## What is expected:
Render everything from the line containing "Open the three-dot result options menu" down to the end of the entries as a Markdown table with the columns Row and Entry line, skipping blank lines and leaving out the pictures.

──────── Dataset entries ────────

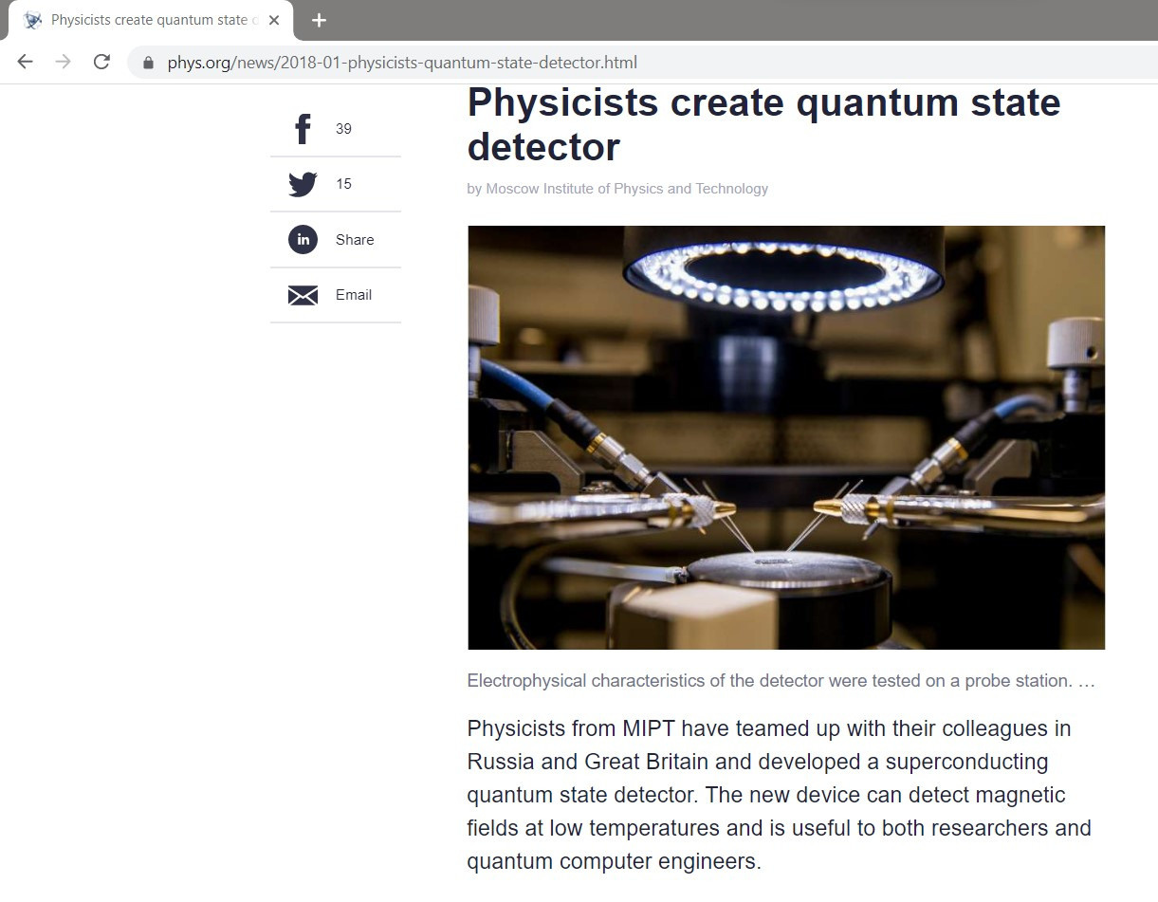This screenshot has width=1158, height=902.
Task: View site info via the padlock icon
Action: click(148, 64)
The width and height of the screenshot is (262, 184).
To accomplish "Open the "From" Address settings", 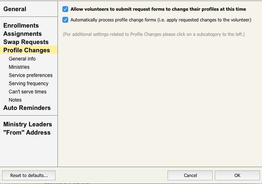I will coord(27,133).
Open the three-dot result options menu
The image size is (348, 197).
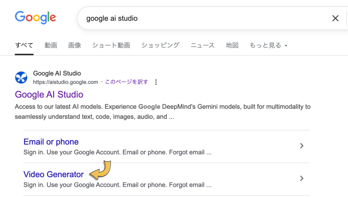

────────

## Reply:
| Row | Entry line |
|---|---|
| 1 | Open the three-dot result options menu |
| 2 | The image size is (348, 197). |